Another early analysis showed that if we instead lower the road under the tracks, up to 80 homes would have to be taken through eminent domain to maintain turn lanes onto Alma Street, and that could be up to $250 million just in property acquisition costs for a total of $650 million-plus. Throw in a lawsuit or two, and two underpasses could easily exceed the cost of a trench.

An interesting idea raised at one of our community meetings is to consider the rail corridor and Alma together as a way to minimize costs and construction impacts. Imagine running the rail in a trench in the middle of Alma with roadway on both sides. Could this help minimize the need to seize homes, create additional safety by isolating the tracks and lower costs by allowing a lot of construction to occur while Caltrain is running? Without deep analysis, we can't even contemplate these options.

The funding of grade separations isn't just Palo Alto's problem because the Caltrain corridor provides a huge regional public benefit. Grade separations allow for more frequent Caltrain service (which directly correlates to fewer cars on U.S. Highway 101) and provide for better traffic circulation regionally.

In Santa Clara County, sales-tax revenue from Measure B will provide some money but was not intended to completely fund even basic grade separations. Additional funds from VTA, the Metropolitan Transportation Commission, the state High-Speed Rail Authority, the state of California, and the federal government will need to explored.
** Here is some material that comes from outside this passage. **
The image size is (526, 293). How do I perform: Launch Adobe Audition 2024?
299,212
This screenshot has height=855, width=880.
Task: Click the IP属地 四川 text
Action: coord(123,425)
Other communities have formed dedicated joint-powers agencies to manage public-works projects of this scale. We may need such an organization. Carefully managed construction and regional coordination could significantly decrease costs. A best-case scenario would be planning to separate every grade crossing along the Peninsula and coordinating construction schedules to drive down the cost for each city. There is no doubt that this would be a big undertaking.

Finally, a business tax or rail assessment district, in addition to taxpayer money, could help fund grade separations. We are one of the few California cities without a business tax. The City Council started a business-tax discussion a year ago, but it was halted this spring by the new council. We need to quickly resume efforts and get serious about a 2018 ballot measure to help fund transportation infrastructure.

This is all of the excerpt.